Perhaps you own or manage a car dealership. Maybe an advertising agency? You may own an insurance business or you sell products over the internet. Regardless of your type of business if you have employees under your supervision you may be liable for their misconduct. Imagine a scenario where your employee gets into a fender-bender while making a delivery for your company. Or perhaps your new employee misrepresents the functions of your product to a customer. This article will examine the basic structure of employer liability for actions of employees.

Why Would the Employer Be Liable for the Employee's Conduct?

Respondeat Superior in Latin literally means “let the superior make answer.” In legal terminology, respondeat superior or “vicarious liability” is the doctrine in which an employer or principle is held liable for their employees’ or agents’ wrongful acts committed within the scope of employment. A California appellate court described the doctrine as follows:

“Under the respondeat superior doctrine, an employer may be vicariously liable for torts committed by an employee. The rule is based on the policy that losses caused by the torts of employees, which as a practical matter are certain to occur in the conduct of the employer’s enterprise, should be placed on the enterprise as a cost of doing business.”  (Kephart v. Genuity, Inc. (2006) 136 Cal.App.4th 280)

Thus, the doctrine of respondeat superior evolved primarily for public policy reasons. Courts have identified three primary policy reasons for implementing this doctrine: (1) To prevent recurrence of the tortious conduct; (2) to give greater assurance of compensation for the victim; and (3) to ensure that the victim’s losses will be equitably borne by those who benefit form the enterprise that gave rise to the injury.

When Will the Employer Be Liable for the Employee's Conduct?

The basic test for vicarious liability of an employer is whether the employee’s tort was committed within the scope of employment (a “tort” is broadly defined as a civil wrong for which the law provides a remedy).

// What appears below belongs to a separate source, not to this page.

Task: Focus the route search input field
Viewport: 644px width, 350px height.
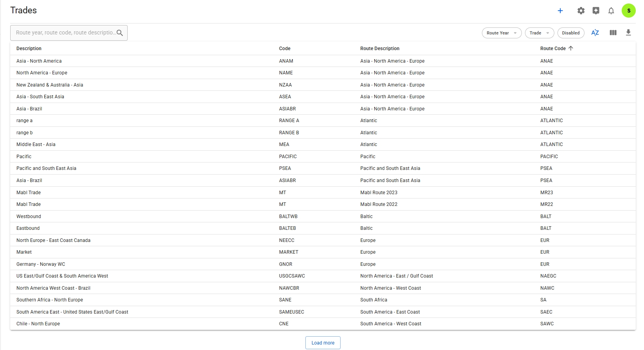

Determining exactly what constitutes conduct “within the scope of employment” is a difficult task and the subject of numerous judicially developed rules and guidelines. Therefore, identifying a precise framework here is not practical. In determining whether an employee has departed from the course and scope of their employment however,
a number of factors should be considered and weighed. These include, but are not limited to:

  • intent of the employee;
  • nature, time and place of the employee’s conduct;
  • type of work the employee was hired to do;
  • incidental acts the employer should reasonably expect the employee to do;
  • amount of freedom allowed to the employee in performing his or her duties; and
  • amount of time consumed in the personal activity.

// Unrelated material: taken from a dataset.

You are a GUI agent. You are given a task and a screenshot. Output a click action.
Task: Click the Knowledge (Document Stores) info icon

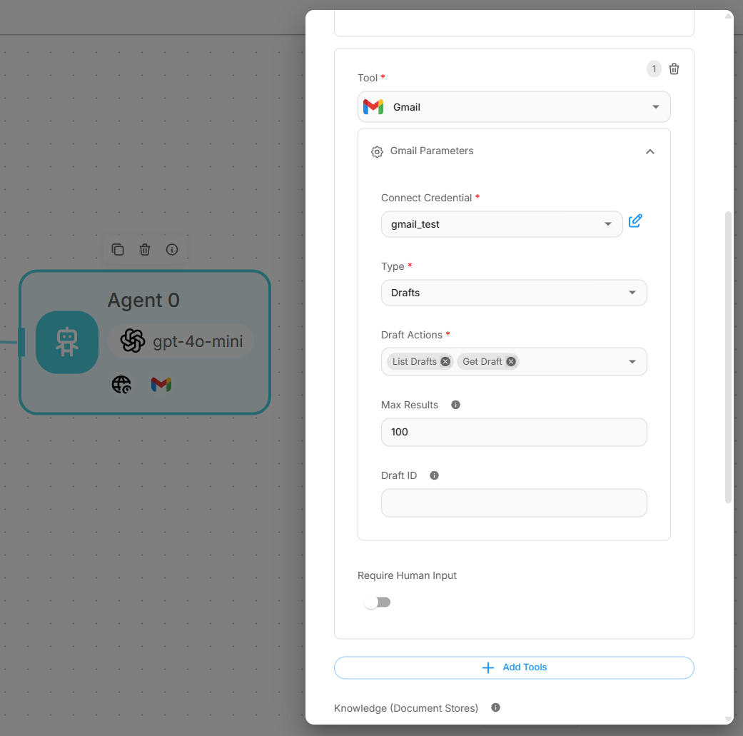point(495,707)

If a lawsuit is brought against an employer for an employee’s conduct, the above factors would be weighed to determine whether the employee was acting within the scope of his or her employment. To illustrate, consider the following two scenarios: The first: your employee is hired as a pizza delivery person and in the process of delivering a pizza to a customer he or she rear-ends another car. If the employer was sued by the other driver, many if not all of the above-mentioned factors would weigh in favor of finding the driver was acting “within the
scope and course of employment.” Now compare the scenario wherein the same employee completes the pizza delivery to the customer and subsequently drives 10 miles away from the pizza shop to visit a friend. Just in front of the friend’s house, the employee hits another car. Here, the above-mentioned factors arguably would lean in favor of finding the employee had strayed beyond the scope of his or her employment, thus the employer may not be liable for the employee’s car accident.

What if the Employee's Conduct was Intentional?

The doctrine of respondeat superior is not simply to provide accessto deep pockets for tort victims, but rather to shift burdens of loss equitably—where an employer may ultimately benefit from the injury-producing activity when such losses may practically occur from the conduct of the enterprise, it is more equitable to find responsibility in the employer. However, this doctrine is not without its limits.

The Kephart court explained the employee’s purpose and intent in acting are important considerations when determining whether those actions were within the scope of employment. The reason provided by the Court was “[a]n employer will not be held liable for an employee’s assault or other intentional tort that did not have a causal nexus to the employee’s work.” (Kephart, 136 Cal.App.4th at 290).

In Kephart, an employee of Defendant Company was driving on the highway near San Francisco when he engaged in an act of “road rage.” Ultimately forcing the Plaintiff’s car off the road where it rolled over causing damage and injury. Plaintiffs brought suit against the driver and the driver’s employer on the grounds the evidence indicated defendant driver (employee) was scheduled to travel on business that day—thus, he was driving within the course and scope of employment. The Court held the evidence showed defendant’s “road rage” conduct
was motivated entirely by the driver-employee’s personal malice, and did not relate to the scope of his employment. As such, the Court found Defendant company was not liable for the actions of, and damages caused, by its employee.

What You Can Do

Preparing for and accepting a certain portion of responsibility for the actions of your employees while “on the job” is simply a cost of doing business. You should however, take steps to communicate with your employees the parameters regarding their behavior while working. Develop clear and identifiable policies pertaining to employee conduct, particularly when employees have a significant amount of “off-site” autonomy. Be proactive and be prepared!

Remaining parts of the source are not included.